Il fumo invecchia il cervello

La rivista Age and Ageing ha pubblicato una ricerca condotta da Alex Dregan del King’s College di Londra, che con il suo gruppo di lavoro ha studiato gli effetti che i fattori di rischio cardiovascolare come pressione alta, obesità e fumo posso avere sul cervello. E, tra le varie cose, è emerso anche un forte legame tra fumo e declino cognitivo. Gli esperti hanno preso in analisi un campione di 8.800 soggetti di 50 anni le cui funzioni cognitive, nell’arco di otto anni, sono state misurate a più riprese con una serie di test. I risultati sono stati poi messi incrociati con altre informazioni, come il loro livello di rischio cardiovascolare e il loro stile di vita.
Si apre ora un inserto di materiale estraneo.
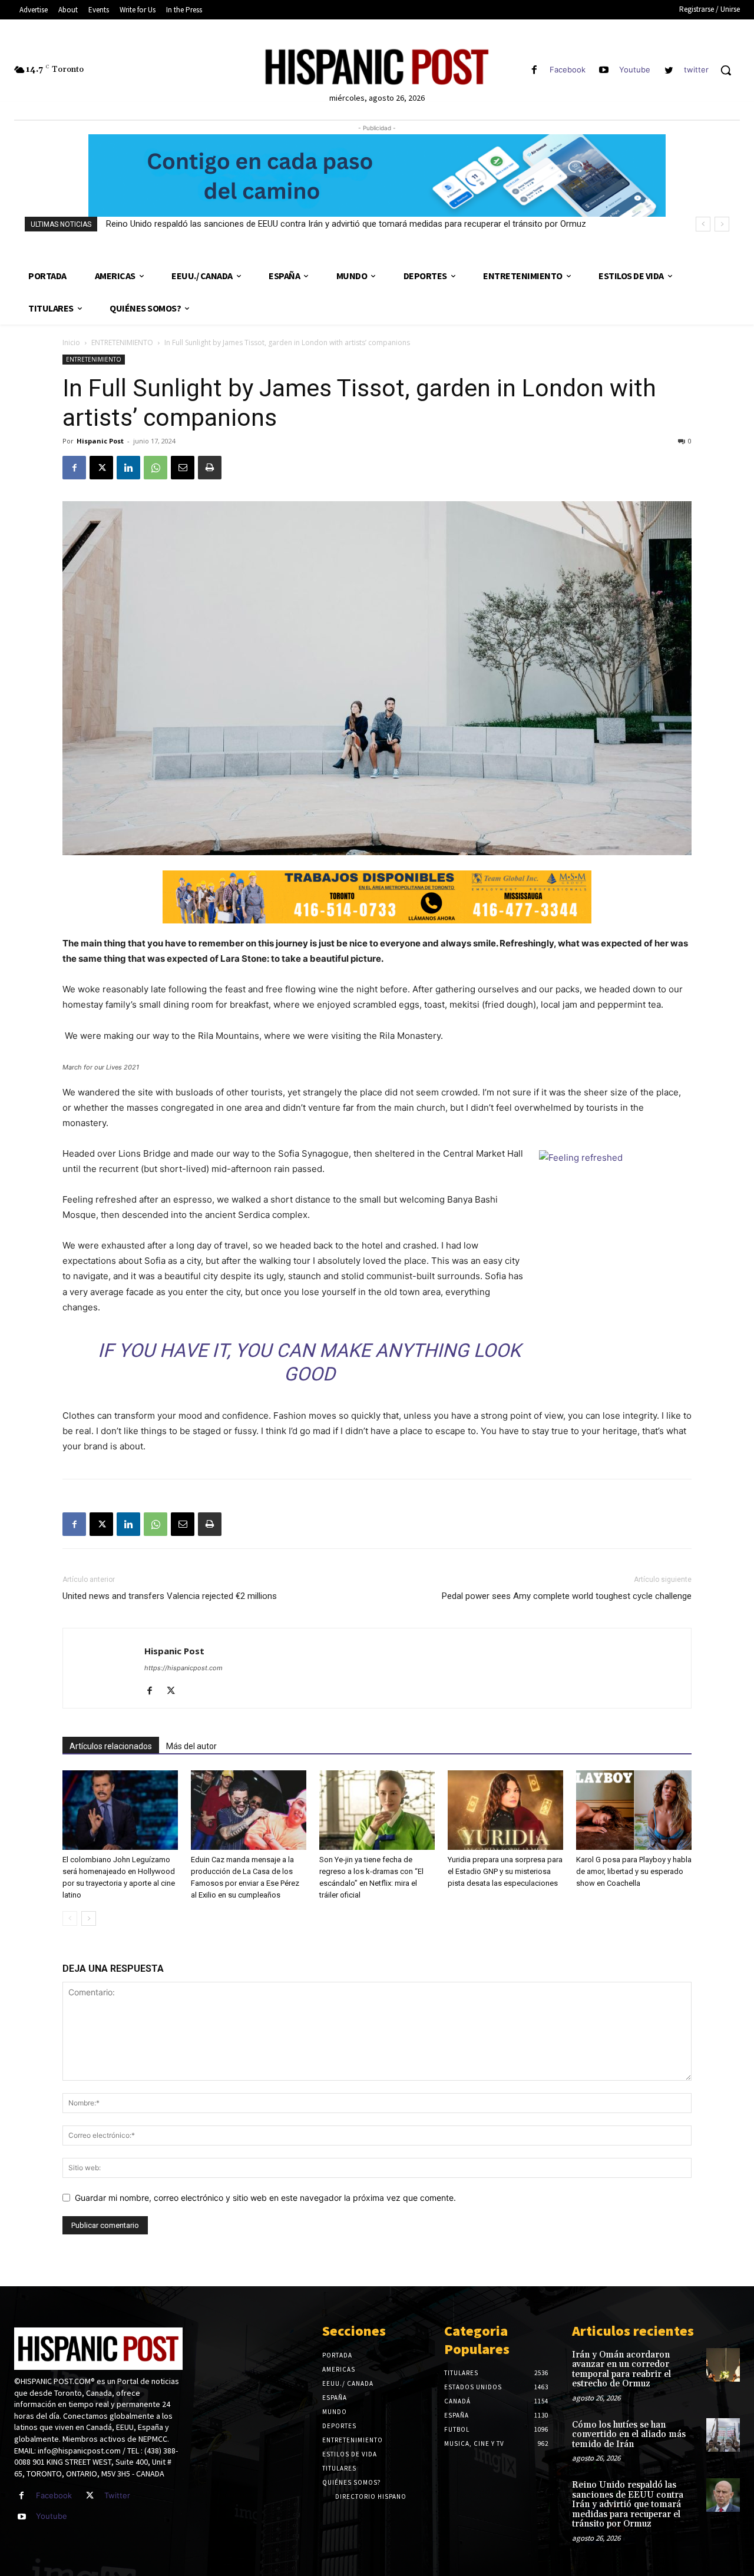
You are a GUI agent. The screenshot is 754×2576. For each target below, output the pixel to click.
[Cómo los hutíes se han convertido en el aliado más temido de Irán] (723, 2435)
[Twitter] (89, 2495)
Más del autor (191, 1746)
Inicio (71, 342)
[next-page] (88, 1918)
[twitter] (669, 70)
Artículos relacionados (111, 1746)
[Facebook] (534, 70)
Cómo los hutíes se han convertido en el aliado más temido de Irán (629, 2434)
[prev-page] (69, 1918)
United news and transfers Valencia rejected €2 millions (169, 1596)
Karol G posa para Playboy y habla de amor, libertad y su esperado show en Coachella (634, 1871)
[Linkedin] (128, 467)
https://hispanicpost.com (183, 1668)
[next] (722, 224)
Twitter (117, 2495)
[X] (101, 467)
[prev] (703, 224)
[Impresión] (209, 467)
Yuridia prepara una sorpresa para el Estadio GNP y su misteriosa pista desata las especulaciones (505, 1871)
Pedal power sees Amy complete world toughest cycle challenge (567, 1596)
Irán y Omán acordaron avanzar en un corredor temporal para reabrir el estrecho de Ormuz (621, 2369)
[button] (726, 70)
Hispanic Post (100, 440)
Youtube (634, 69)
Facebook (568, 69)
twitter (696, 69)
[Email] (182, 467)
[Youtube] (604, 70)
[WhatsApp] (155, 467)
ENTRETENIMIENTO (122, 342)
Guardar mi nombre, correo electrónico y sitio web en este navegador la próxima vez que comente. (265, 2198)
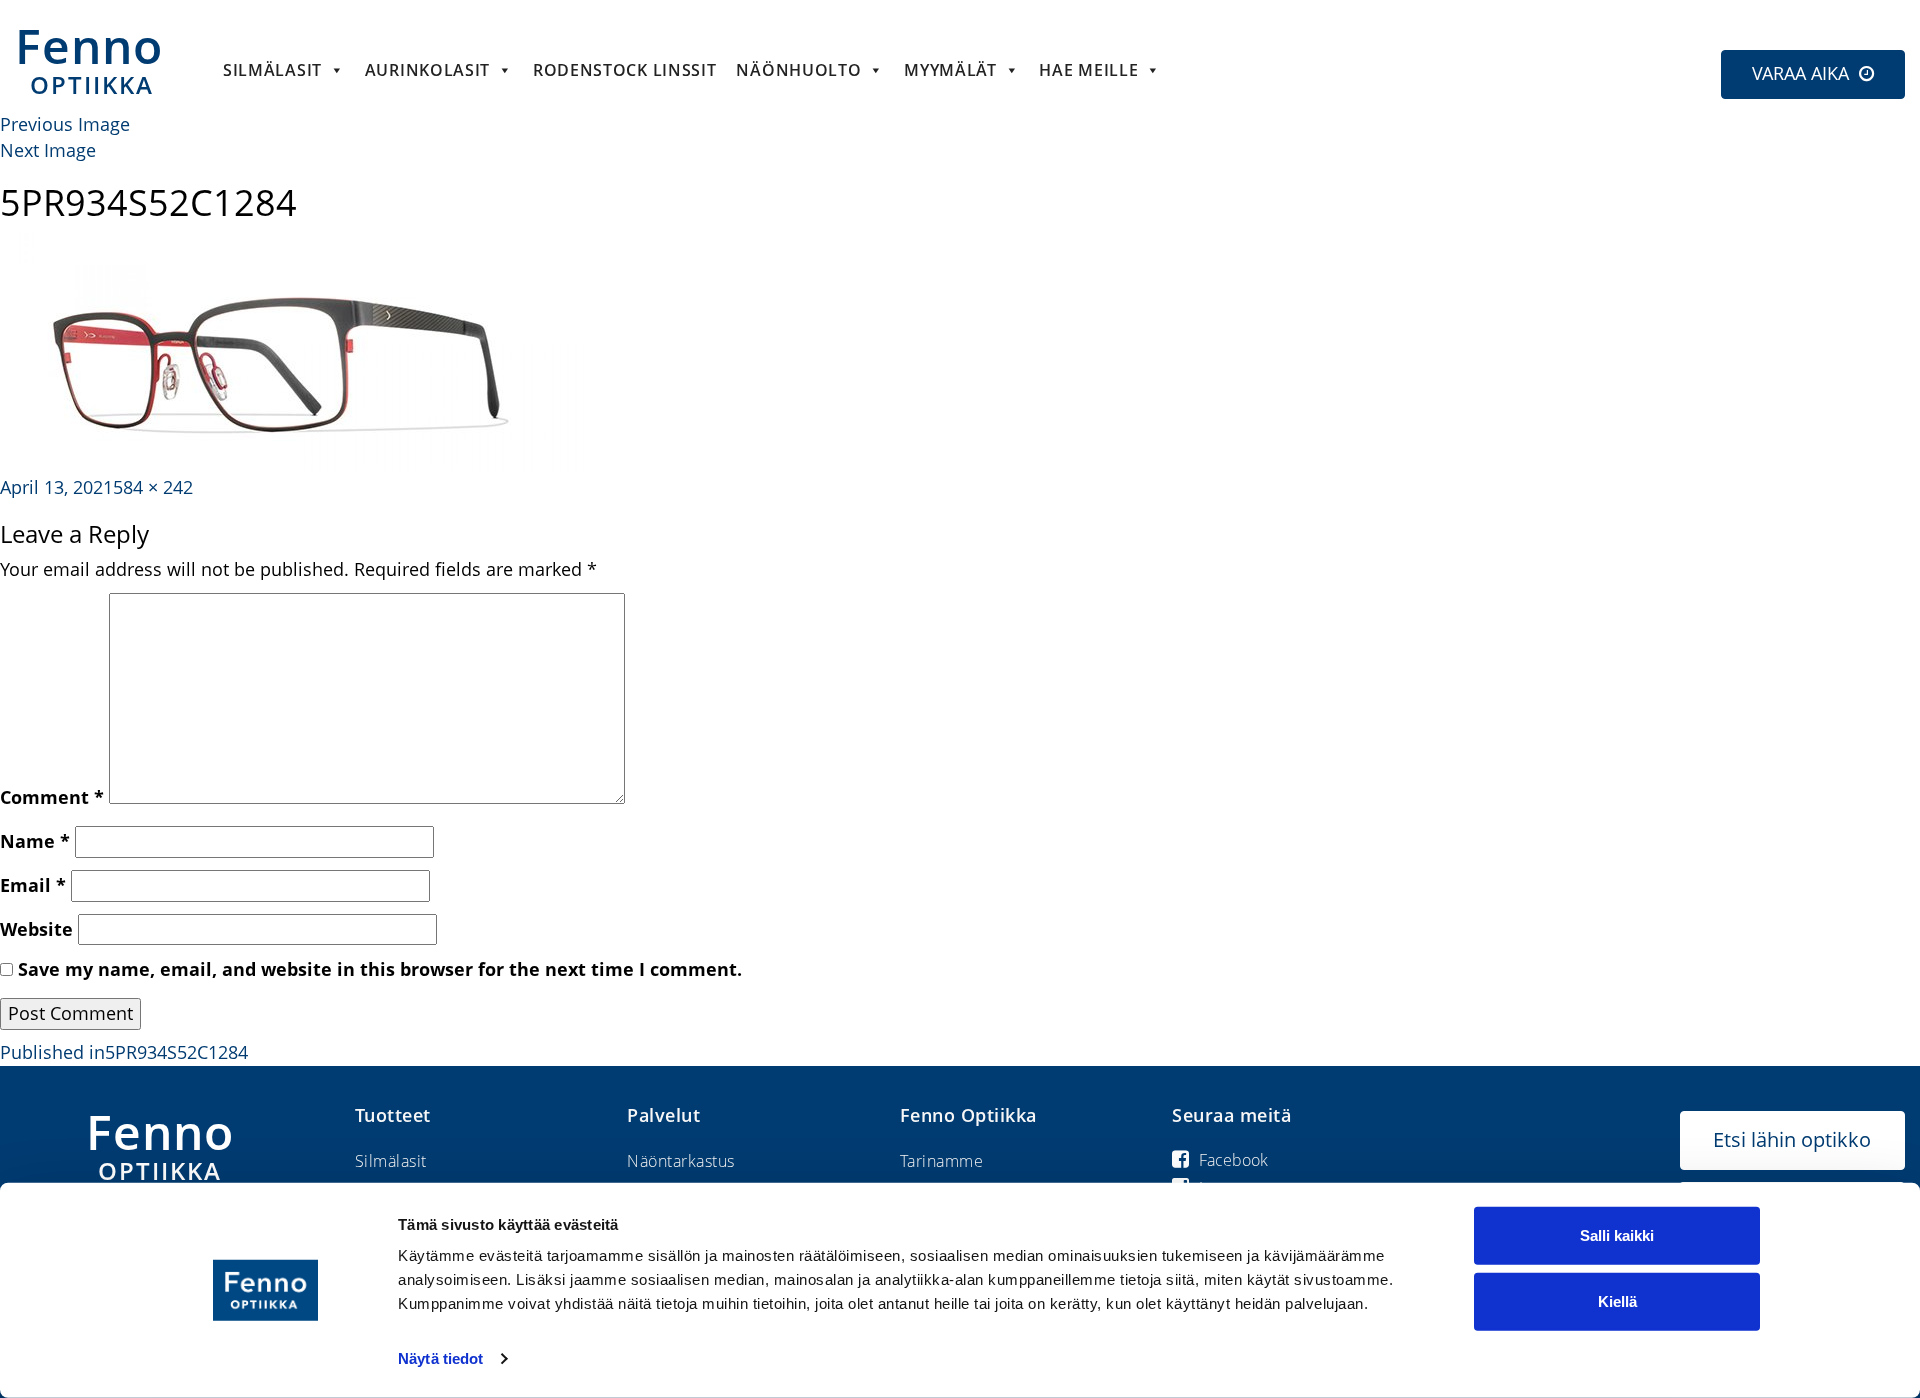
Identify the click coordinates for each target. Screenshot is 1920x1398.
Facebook (1233, 1160)
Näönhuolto (798, 70)
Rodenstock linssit (625, 70)
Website (36, 929)
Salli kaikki (1617, 1235)
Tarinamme (942, 1161)
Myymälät (950, 70)
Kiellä (1617, 1300)
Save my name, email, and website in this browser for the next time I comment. (380, 969)
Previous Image (65, 124)
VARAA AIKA (1800, 73)
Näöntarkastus (681, 1161)
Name (35, 841)
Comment (52, 797)
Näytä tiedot (440, 1358)
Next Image (48, 150)
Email (33, 885)
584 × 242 (153, 487)
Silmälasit (272, 70)
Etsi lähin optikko (1792, 1139)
È emerso che i soggetti fumatori che avevano la pressione alta davano una performance ridotta ai test su memoria, concentrazione, capacità di apprendimento, fluidità del linguaggio e via dicendo.È stato dimostrato che il vizio del fumo fa marcire il cervello e causa danni irreversibili alla memoria, all’apprendimento e al ragionamento con danni nettamente superiori rispetto alla pressione alta e al sovrappeso.I ricercatori hanno studiato la possibilità d’interazione fra l’eventualità di poter sviluppare  infarto o un ictus e lo stato di salute del cervello, monitorando lo stato di salute dei partecipanti all’inizio dello studio e a intervalli regolari. I dati dello studio hanno mostrato che le probabilità di incorrere in un attacco di cuore o in un ictus viene associato al livello di declino cognitivo strettamente collegato al vizio del fumo. Fumare in auto è più dannosso del normale: se il declino cognitivo sembra procedere con l’invecchiamento, è anche vero che il declino cerebrale può risultare accelerato in base al proprio stile di vita, compreso il vizio del fumo che appare determinante. Gli esperti consigliano di intervenire sul proprio stile di vita modificandolo, soprattutto a partire dalla mezza età. Il fumo triplica rischio di emorragia cerebrale: prima regola smettere di fumare, ma anche mangiare in modo equilibrato, mantenere il proprio peso forma, fare esercizio fisico regolare e tenere sotto controllo la pressione sanguigna e il colesterolo.